IEEE Open Journal of Antennas and Propagation (Jan 2022)
Multiobjective Fitness Functions With Nonlinear Switching for Antenna Optimizations
Abstract
In a multi-objective optimization process, several goals are traditionally combined into a single fitness function. In such cases, the choice of the objective function is critical, as it should accurately represent the desired optimization goals. Here, we introduce a new class of multi-objective functions with non-linearity and switching behavior, and also provide a method for objective function engineering. Notably, the proposed objective functions introduce versatile forms of fitness growth during the optimization, and provide a systematic approach for integrating the expertise in antenna design with the optimization process. The proposed optimization processes are applied in antenna optimization to demonstrate their enhanced performance. Our optimization examples consider problems based on both analytical electromagnetic models and full-wave simulation. Specifically, we consider the designs of an end-fire array, a pyramidal horn antenna, a Yagi-Uda array, and a wideband patch antenna.

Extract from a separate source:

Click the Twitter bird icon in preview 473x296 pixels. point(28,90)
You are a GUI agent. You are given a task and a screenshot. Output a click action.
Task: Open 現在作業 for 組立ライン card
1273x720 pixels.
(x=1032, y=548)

Our results suggest that, with minimum computation effort, the proposed non-linear fitness functions produce better performing designs when compared to a linear summation-based fitness function, e.g., 12% higher forward gain for the Yagi-Uda array, 9.3% lower side lobe level for the horn antenna, 23.38% higher directivity for the end-fire array, and approximately 1.5 times higher bandwidth for the wideband patch antenna.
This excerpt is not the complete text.